Page excerpt Block Start

On the other hand, it raises complex ethical and human rights questions, including
– but not limited to – unintended harm which may result from the
techniques used, access and consent to such techniques, and their
potential abuse for enhancement or eugenic purposes.
2. In particular, recent advances in genome editing are bound
to result in germ-line interventions in human beings quite soon,
for example with the birth of children whose genome has been altered,
with unforeseeable consequences ensuing as their descendants will
also be affected. The scientific consensus is that these techniques
are not “safe”, leading to a de facto moratorium.
Other techniques, however, such as pronuclear transfer technology
(the “three-parent” technique) – used to avoid maternal inheritance
of mitochondrial disease – have been used and resulted in the birth
of two babies (one of them for reasons other than the treatment
of mitochondrial disease), despite considerable ethical controversy
and scientific uncertainty about the long-term effects.
3. Deliberate germ-line editing in human beings would cross a
line viewed as ethically inviolable. Indeed, the 1997 Council of
Europe Convention for the Protection of Human Rights and Dignity
of the Human Being with regard to the Application of Biology and
Medicine: Convention on Human Rights and Biomedicine (ETS No. 164,
“Oviedo Convention”), binding on the 29 member States which have
ratified it, posits in its Article 13 that “an intervention seeking
to modify the human genome may only be undertaken for preventive,
diagnostic or therapeutic purposes and only if its aim is not to
introduce any modifications in the genome of any descendants”. The
convention does, however, also establish a specific procedure for
its amendment (Article 32), which should be read in conjunction
with Article 28, which imposes on States parties to ensure that “the
fundamental questions raised by the developments of biology and
medicine are the subject of appropriate public discussion in the
light, in particular, of relevant medical, social, economic, ethical
and legal implications, and that their possible application is made
the subject of appropriate consultation”.

Page excerpt Block End
Information provided Block Start

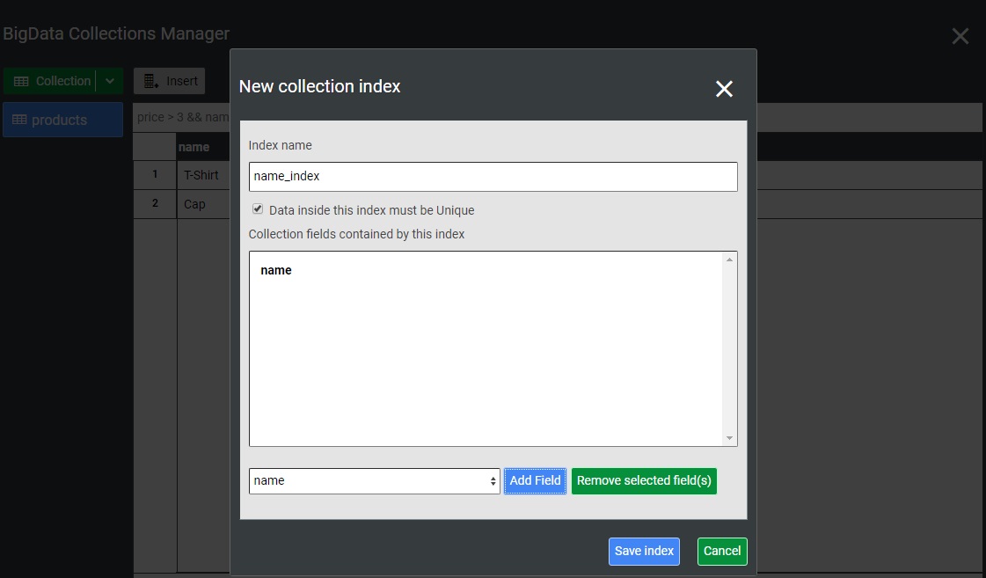Image resolution: width=986 pixels, height=578 pixels.
Task: Close the BigData Collections Manager window
Action: [960, 36]
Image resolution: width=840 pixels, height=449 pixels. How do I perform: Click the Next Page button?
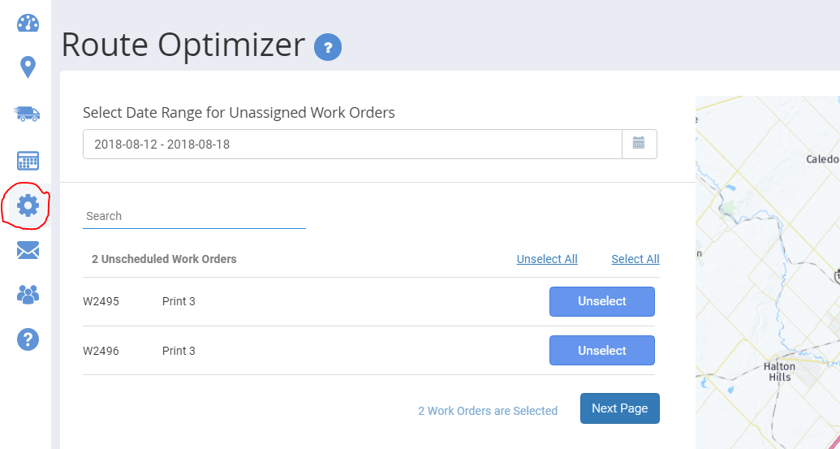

Information provided Block End

Questions on the material:
1. Copy the passage of the genome editing text between "On the other" and "de facto moratorium.", inclusive.
2. Pick up the genome editing text after its final sentence and write what comes next.
The material comes from a separate source and has nothing to do with the text on genome editing.

Your responses:
1.
On the other hand, it raises complex ethical and human rights questions, including
– but not limited to – unintended harm which may result from the
techniques used, access and consent to such techniques, and their
potential abuse for enhancement or eugenic purposes.
2. In particular, recent advances in genome editing are bound
to result in germ-line interventions in human beings quite soon,
for example with the birth of children whose genome has been altered,
with unforeseeable consequences ensuing as their descendants will
also be affected. The scientific consensus is that these techniques
are not “safe”, leading to a de facto moratorium.

2.
4. Numerous scientific and ethical bodies are starting to make
recommendations to establish an appropriate regulatory framework
for genome editing and germ-line interventions in human beings,
including most recently the United States National Academy of Sciences
and National Academy of Medicine, and the European Academies Science
Advisory Council. There is currently a prohibition on interventions
aimed at modifying the germ line in human beings in all European
Union, and many Council of Europe, member States.
5. The Parliamentary Assembly thus recommends that the Committee
of Ministers:
5.1. urge member States
which have not yet ratified the Oviedo Convention to do so without
further delay, or, as a minimum, to put in place a national ban
on establishing a pregnancy with germ-line cells or human embryos
having undergone intentional genome editing;
5.2. and, in addition, develop a common regulatory and legal
framework which is able to balance the potential benefits and risks
of these technologies aiming to treat serious diseases, while preventing abuse
or adverse effects of genetic technology on human beings;
5.3. foster a broad and informed public debate on the medical
potential and possible ethical and human rights consequences of
the use of new genetic technologies in human beings;
5.4. instruct the Council of Europe Committee on Bioethics
(DH-BIO) to assess the ethical and legal challenges raised by emerging
genome editing technologies, in the light of the principles laid
down in the Oviedo Convention and the precautionary principle;
5.5. recommend that member States, on the basis of the public
debate, the DH-BIO assessment and the common regulatory and legal
framework devised, develop a clear national position on the practical use
of new genetic technologies, setting the limits and promoting good
practices.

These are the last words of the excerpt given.